Heterosexual men at low risk don’t have a routine screening recommendation, but testing makes sense after unprotected sex with a new or casual partner, or if a partner tests positive.
Treating Partners to Prevent Reinfection
One of the most common ways people get gonorrhea again is from an untreated partner. If you test positive, your current sexual partners need treatment too, even if they have no symptoms. This prevents a cycle of passing the infection back and forth.
Expedited Partner Therapy makes this easier. Your healthcare provider can give you a prescription or medication to bring directly to your partner, without requiring them to come in for a separate exam first. The CDC considers this a useful option, particularly for male partners of women diagnosed with gonorrhea. It’s legal in most U.S. states, though rules vary. After treatment, the CDC recommends retesting yourself in 3 months to confirm the infection hasn’t returned.

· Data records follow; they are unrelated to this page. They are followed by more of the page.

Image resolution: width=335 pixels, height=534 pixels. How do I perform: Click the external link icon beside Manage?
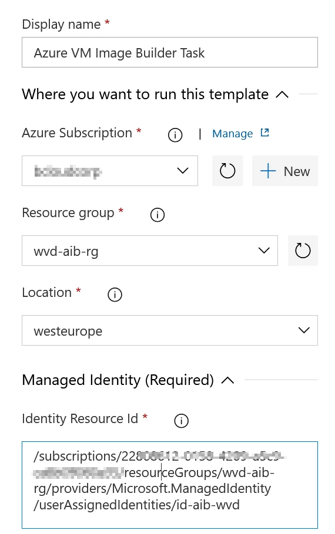264,133
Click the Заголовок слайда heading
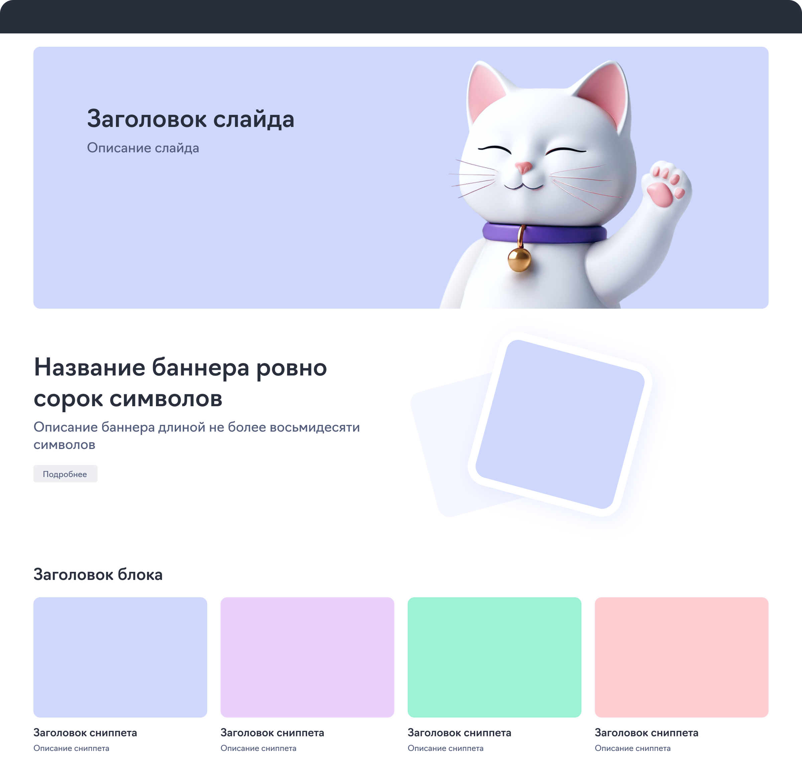Screen dimensions: 802x779 [x=191, y=119]
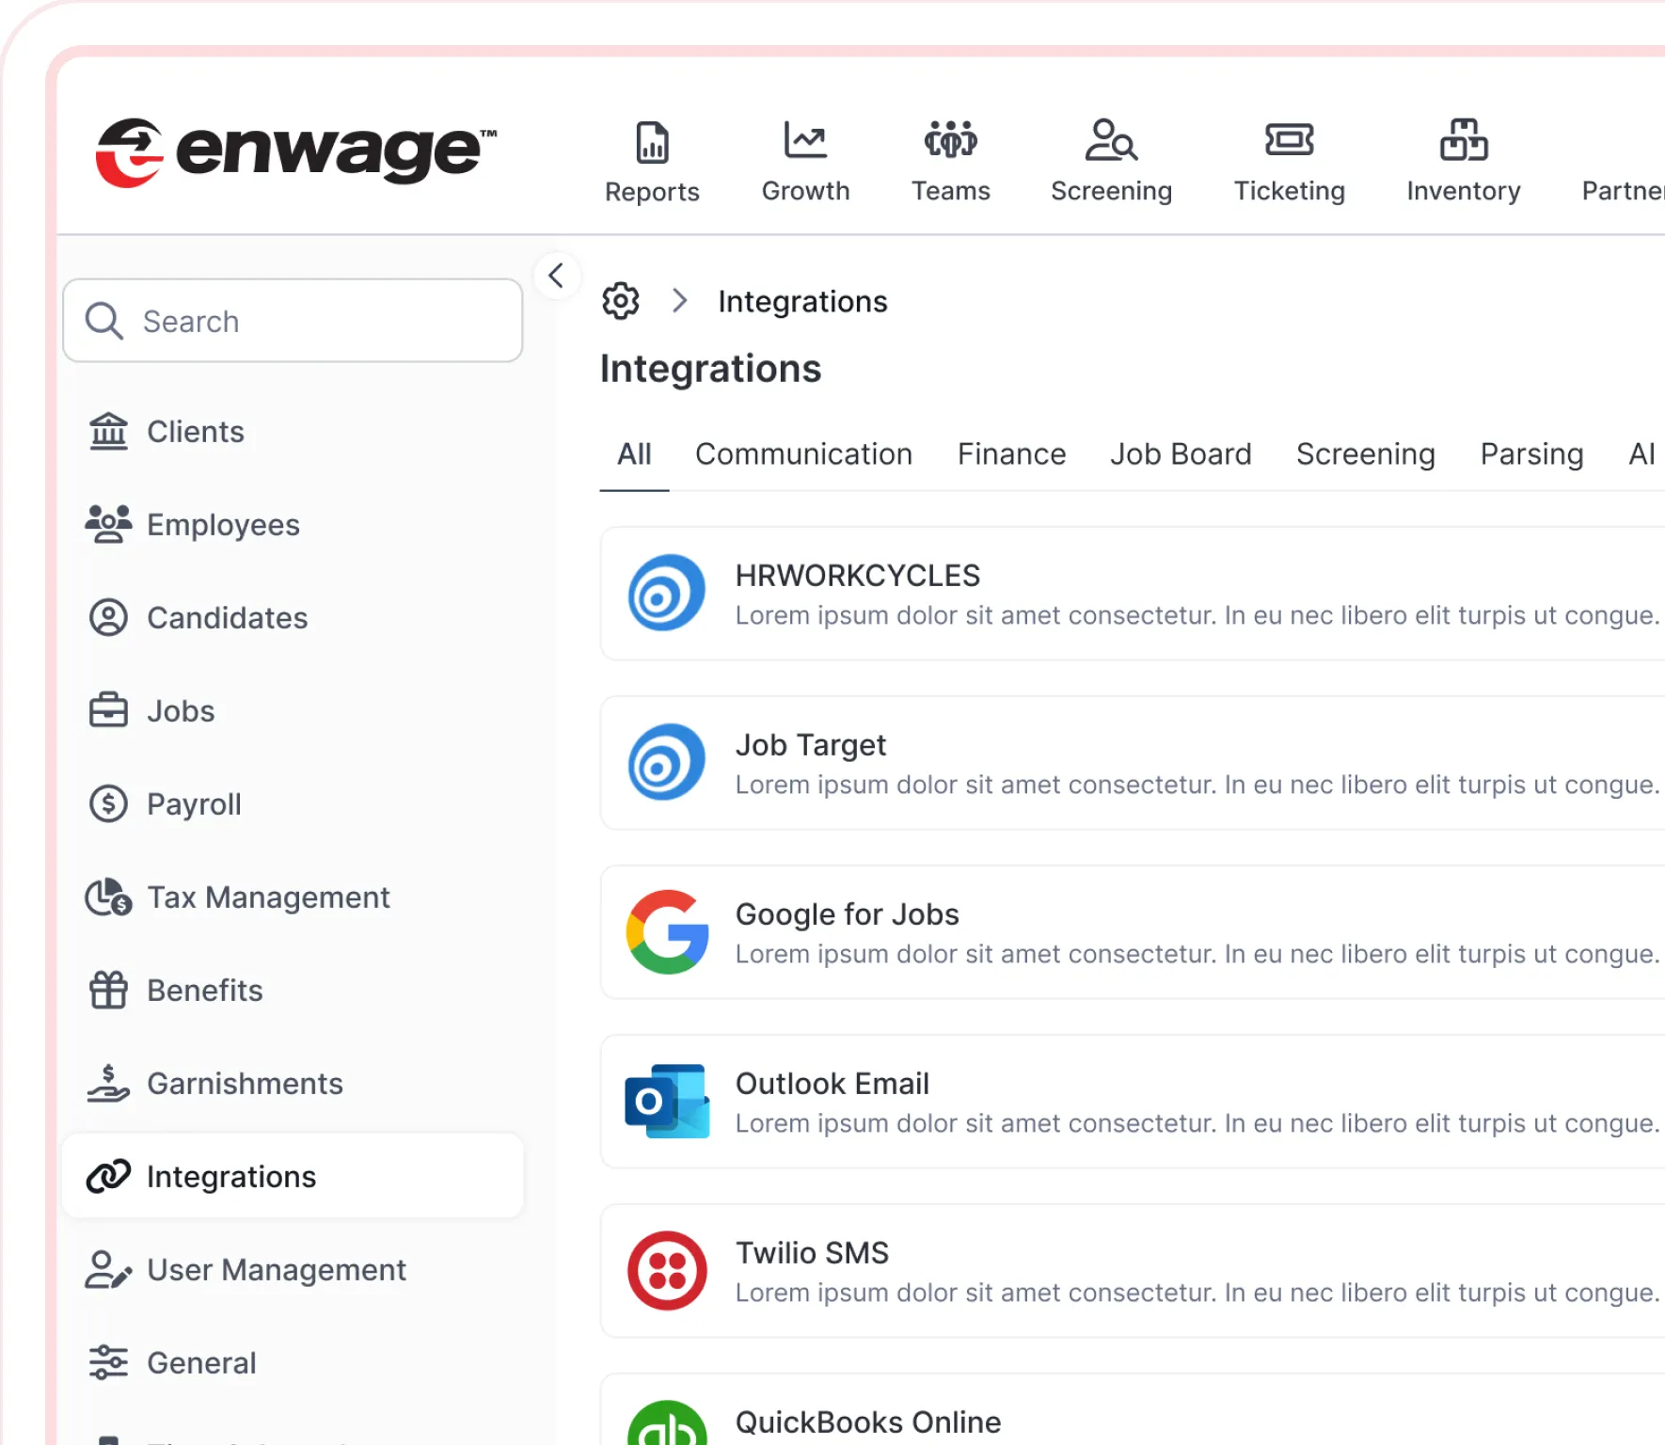Switch to the Parsing tab
1665x1445 pixels.
tap(1531, 454)
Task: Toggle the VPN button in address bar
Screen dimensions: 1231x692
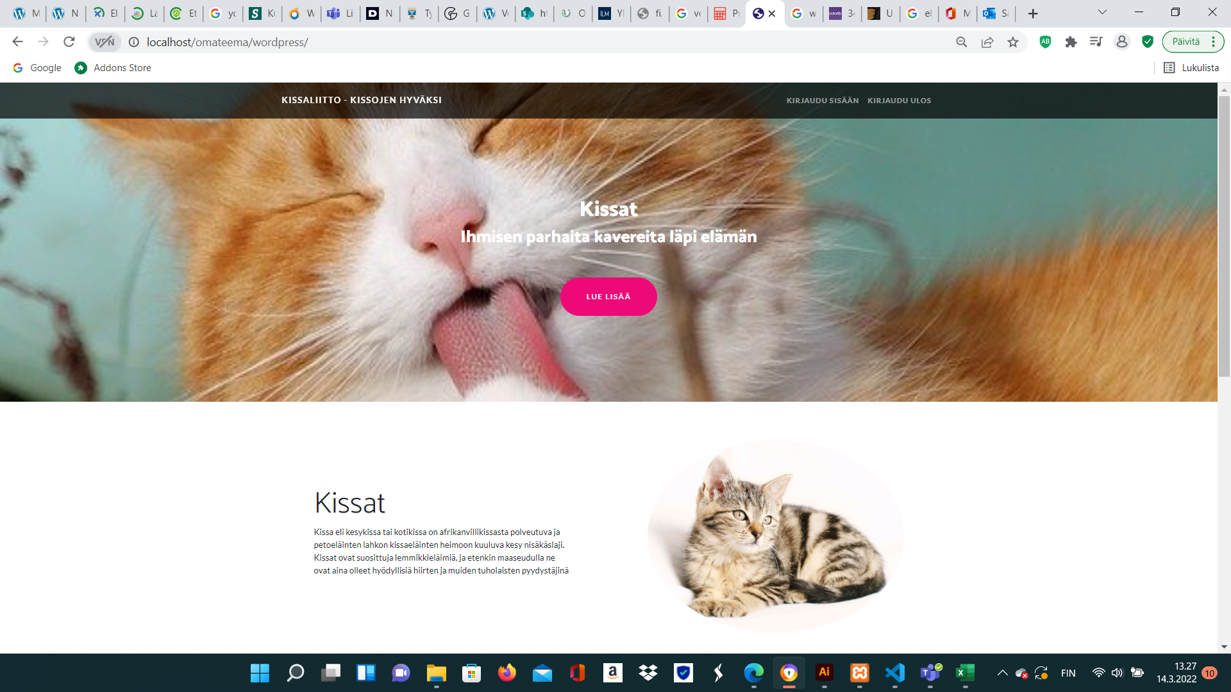Action: [x=105, y=42]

Antibiotic Prophylaxis After Exposure
A newer prevention tool called doxy-PEP involves taking an antibiotic within 72 hours after unprotected sex. The CDC issued clinical guidelines for this approach in 2024, aimed primarily at men who have sex with men and transgender women who are on HIV prevention medication or living with HIV.
For gonorrhea specifically, the results are mixed. Three large trials showed doxy-PEP reduced syphilis and chlamydia infections by more than 70%, but its effect on gonorrhea was smaller and less consistent, roughly a 50% reduction in some study populations. Two trials involving men who have sex with men found significant reductions in gonorrhea (about 55% lower risk), while a trial in cisgender women in Kenya found no benefit at all.

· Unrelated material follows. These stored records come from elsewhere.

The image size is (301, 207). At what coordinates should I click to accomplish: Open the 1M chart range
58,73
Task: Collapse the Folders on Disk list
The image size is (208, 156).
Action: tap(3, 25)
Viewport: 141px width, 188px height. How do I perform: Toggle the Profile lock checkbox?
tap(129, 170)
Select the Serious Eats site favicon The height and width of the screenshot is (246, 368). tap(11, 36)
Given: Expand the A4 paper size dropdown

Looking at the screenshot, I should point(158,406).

The recommended dose is 200 mg taken as soon as possible after sex, with no more than one dose in a 24-hour period. This is not a replacement for condoms, and it’s not currently recommended for everyone. If you’re in a higher-risk group, it’s worth discussing with your provider as an additional layer of protection.
Vaccination: Partial Protection From an Unexpected Source
There is no vaccine designed specifically for gonorrhea, but a vaccine developed to prevent meningitis B has shown unexpected cross-protection. The bacteria that cause gonorrhea and meningitis B are close relatives, and the meningitis B vaccine appears to generate some immune response against gonorrhea as well.
A meta-analysis found that receiving at least one dose of this vaccine was about 32% effective against gonorrhea. Two doses provided 33 to 40% effectiveness, while a single dose offered around 26%. Protection may fade after about three years. These numbers are modest, but for people at high risk of repeated gonorrhea infections, even partial protection adds value on top of other strategies.
This vaccine is already recommended for adolescents and young adults to prevent meningitis. The potential gonorrhea benefit is an added reason to stay current on it, though it’s not yet approved or marketed as a gonorrhea vaccine.
Reducing Risk Through Sexual Behavior
Beyond specific tools and medications, some straightforward behavioral choices lower your gonorrhea risk. Reducing the number of sexual partners limits your exposure. Being in a mutually monogamous relationship with a partner who has tested negative eliminates the risk almost entirely. Avoiding sex while you or a partner are being treated for an STI prevents transmission during the most infectious period.
Open communication with partners about testing and sexual health, while sometimes awkward, is one of the most practical prevention steps available. Knowing a partner’s recent test results, or getting tested together, gives you real information to act on rather than assumptions.